Heterogeneous Motion of Secretory Vesicles in the Actin Cortex of Live Cells: 3D Tracking to 5-nm Accuracy

Abstract

Fluorescence microscopy tracks the three-dimensional motion of green fluorescent protein (GFP)-labeled large dense-core secretory vesicles (LDCVs) within the actin cortex of live PC12 cells. In this study, we achieve a 26-ms time resolution and a spatial accuracy of 5 nm or better in each dimension (one standard deviation in one dimension, σ1D). The resulting high-resolution trajectories reveal not only heterogeneity among vesicles but also heterogeneity within single-vesicle trajectories.
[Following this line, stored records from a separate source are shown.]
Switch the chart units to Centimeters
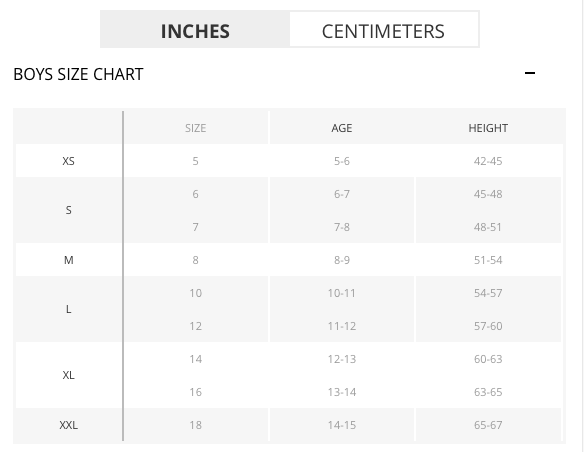584x452 pixels. (x=384, y=29)
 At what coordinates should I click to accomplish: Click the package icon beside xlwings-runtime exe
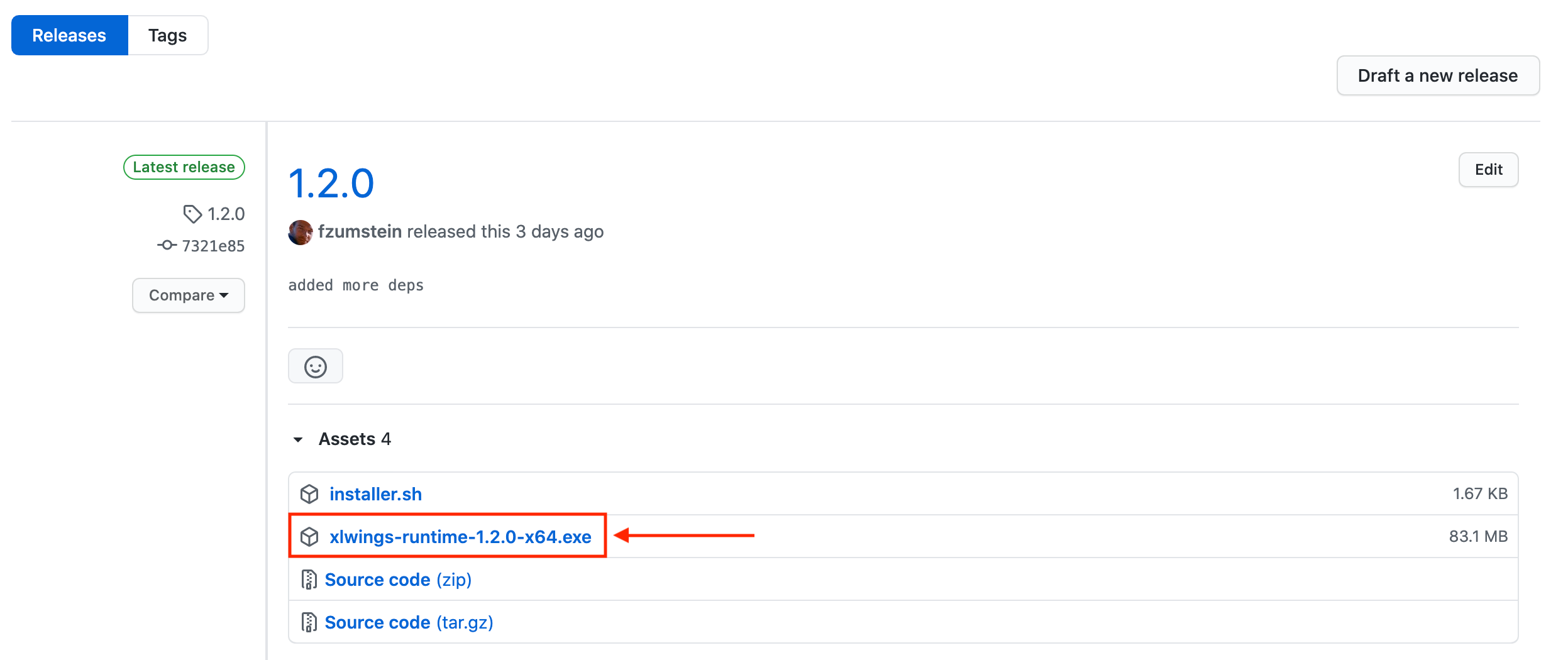pyautogui.click(x=309, y=537)
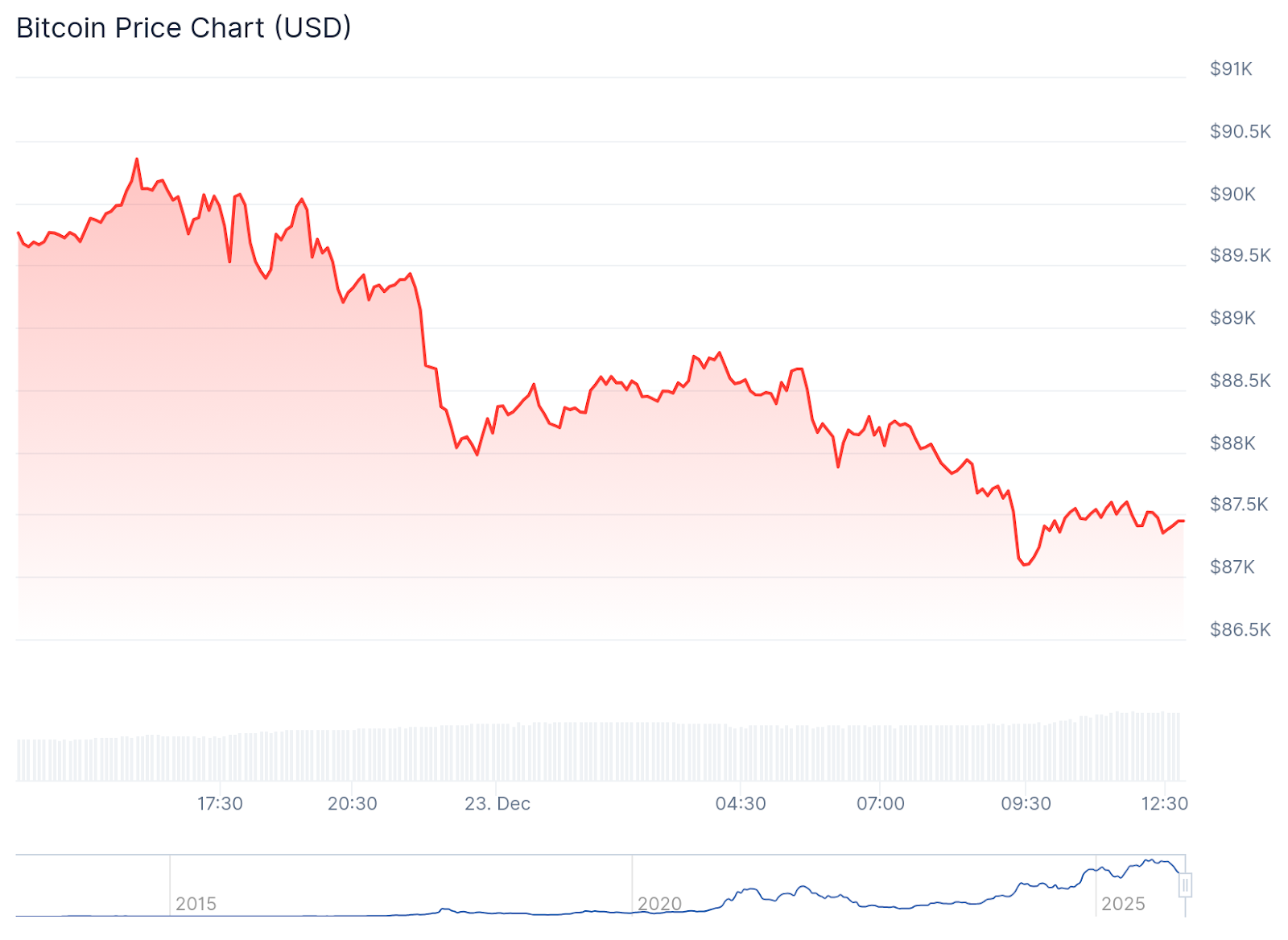Click the 12:30 time axis label
The width and height of the screenshot is (1288, 940).
pyautogui.click(x=1164, y=803)
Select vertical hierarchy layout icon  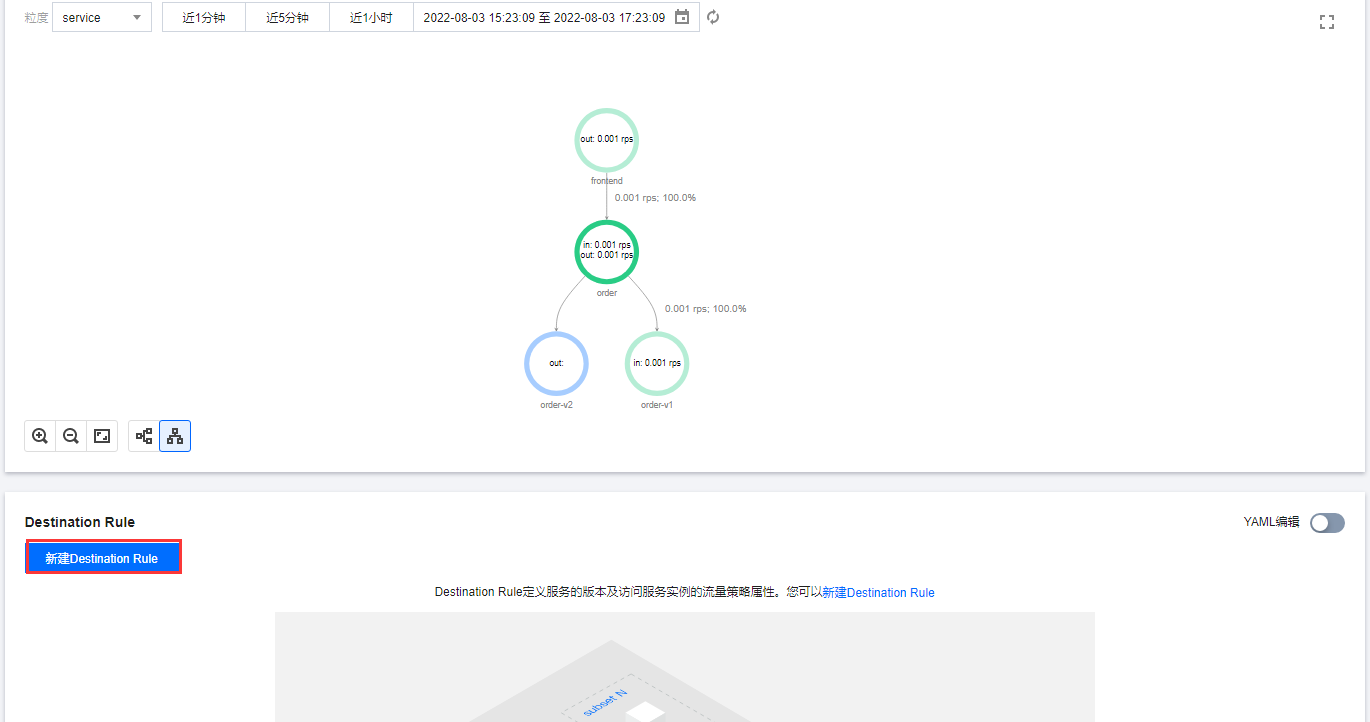(x=175, y=436)
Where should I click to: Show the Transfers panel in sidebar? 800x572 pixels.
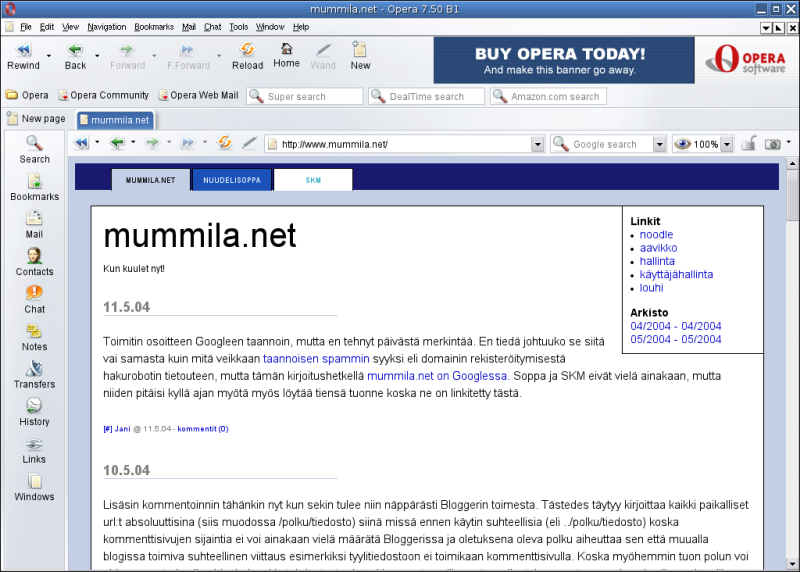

As in earlier work, we observe three apparent groups of vesicles: the immobile, mobile, and directed-motion groups, but the distinctions among the groups are blurred. The directed trajectories exhibit segments with kinesin-like speed punctuated by pauses and changes in speed and direction. The immobile vesicles nearest the plasma membrane jump among sub-25-nm-diameter “mini-traps”. Comparison with microrheological data from entangled F-actin solutions suggests that the jumps may be caused by local remodeling of F-actin. Motion within a mini-trap is quantitatively modeled by a random walk in a parabolic restoring potential to yield single-trap restoring force constants of ∼0.04 pN/nm. As judged by mean-square displacement versus time, the mobile vesicles execute nearly free random walks in an elastic medium. We find no clear evidence of quasi-linear, directed motion in the mobile group. However, heterogeneity is evident in the distribution of frame-to-frame displacements, P(r), which requires a two-component fit. Evidently, mobile vesicles move by a combination of diffusion and motor-driven motion, with the direction changing rapidly as myosin-V crisscrosses the dense F-actin meshwork. The frequency of long frame-to-frame displacements of 25−70 nm suggests the presence of one or more myosin-V motors on the mobile vesicles. We argue that the motors on the immobile vesicles are less active or completely inactive. This suggests a regulatory mechanism for motor activity that may be related to the cell's ability to mobilize vesicles upon stimulation by Ca2+.